§ Work to complete
Put the lines of the listing below into a numbered list, starting with the line that contains "Task: Click monitor icon next to LABIGEL" and going on through the end of the listing, leaving out blank lines and pictures.

§ Data listing
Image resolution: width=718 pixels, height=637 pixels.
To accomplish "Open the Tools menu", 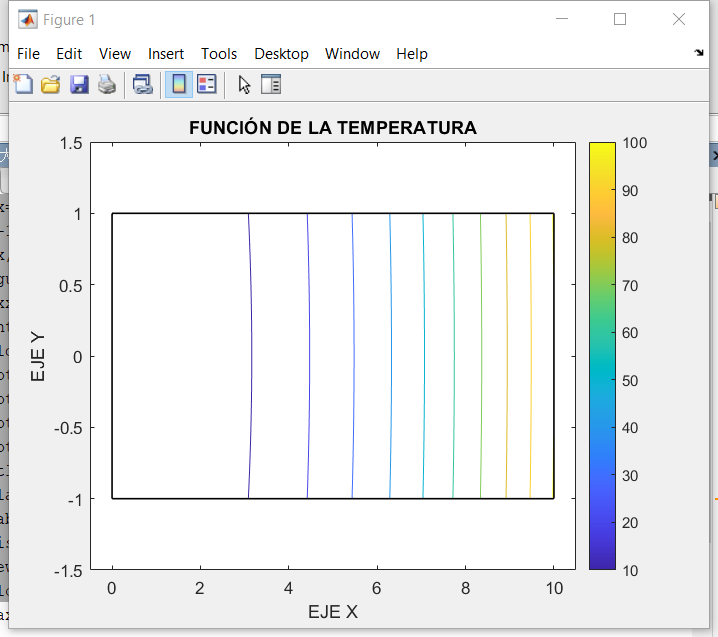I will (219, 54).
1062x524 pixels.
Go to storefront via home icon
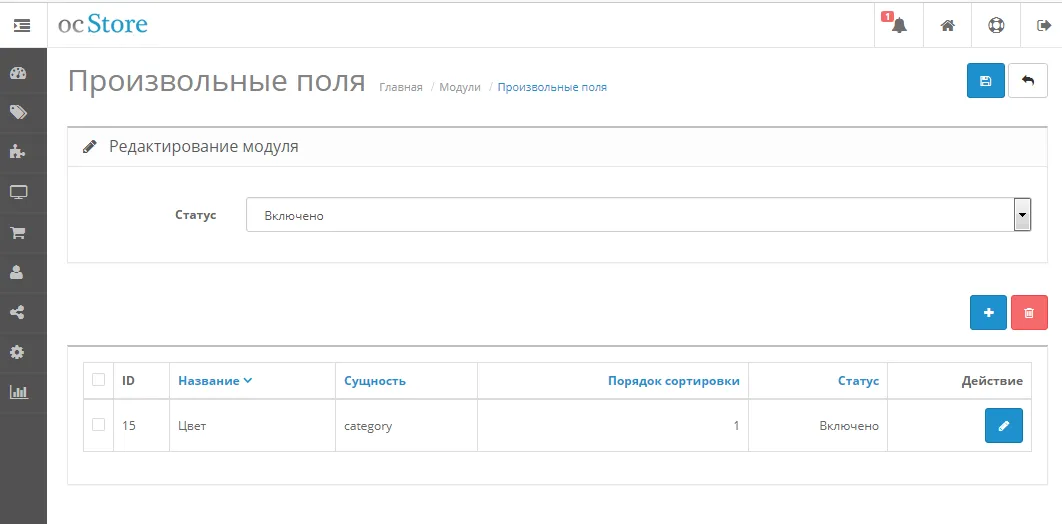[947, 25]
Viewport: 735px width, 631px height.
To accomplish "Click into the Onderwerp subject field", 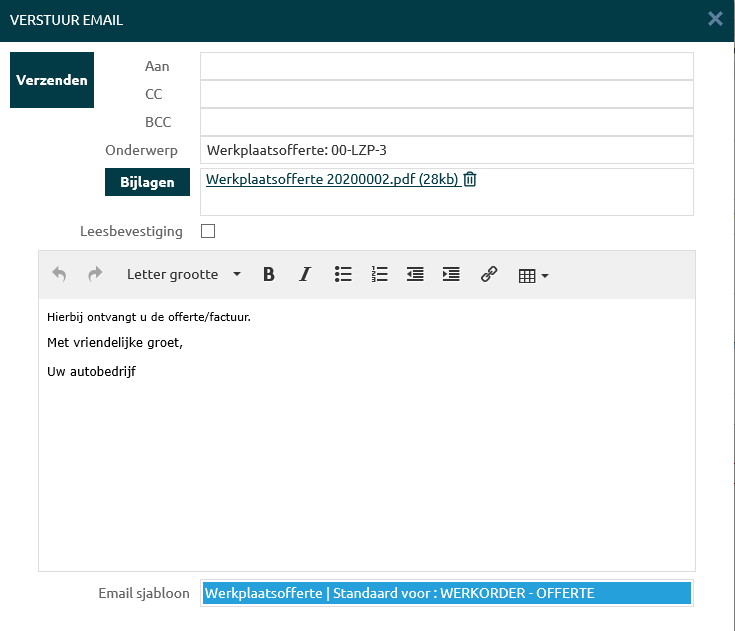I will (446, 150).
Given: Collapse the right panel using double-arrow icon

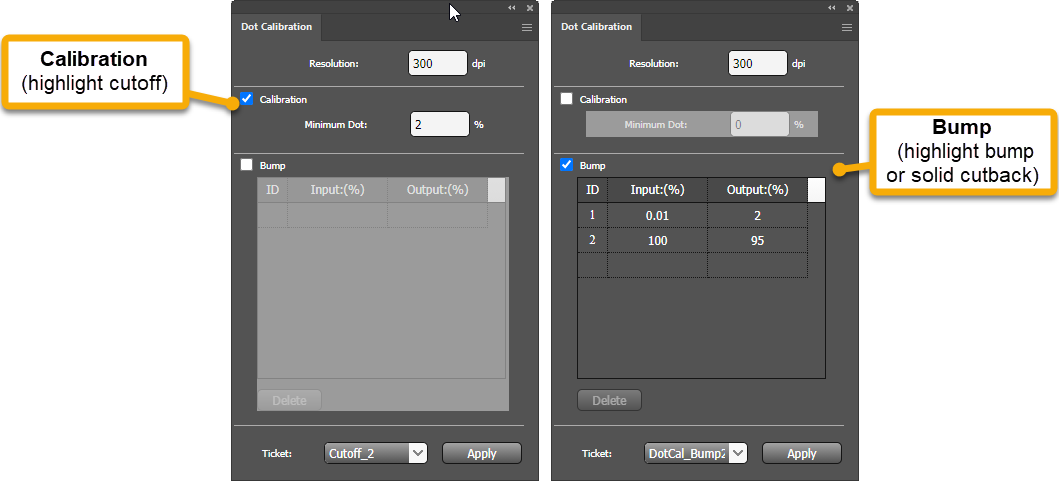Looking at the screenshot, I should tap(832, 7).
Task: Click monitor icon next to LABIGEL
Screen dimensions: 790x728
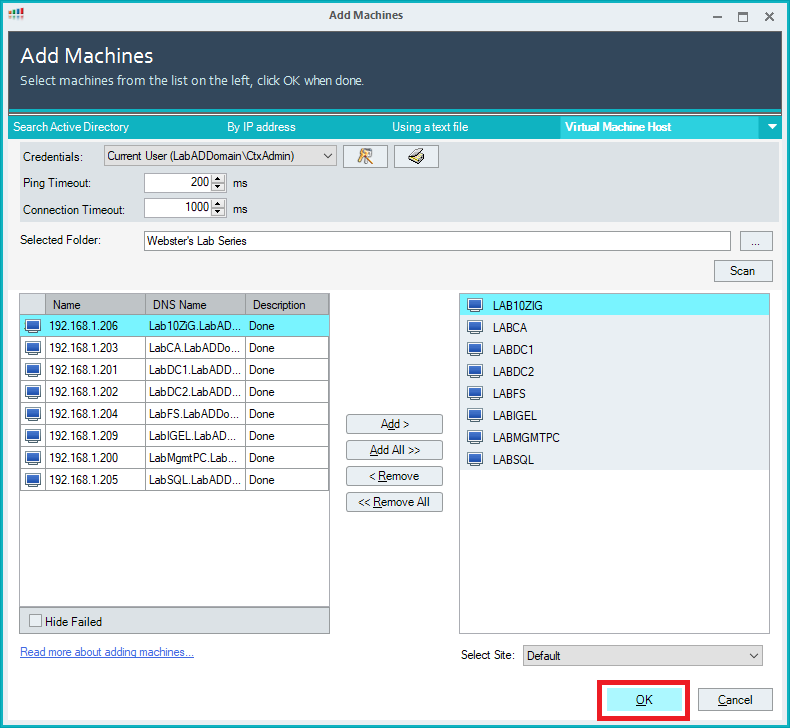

§ Task result
1. Task: Click monitor icon next to LABIGEL
2. Screen dimensions: 790x728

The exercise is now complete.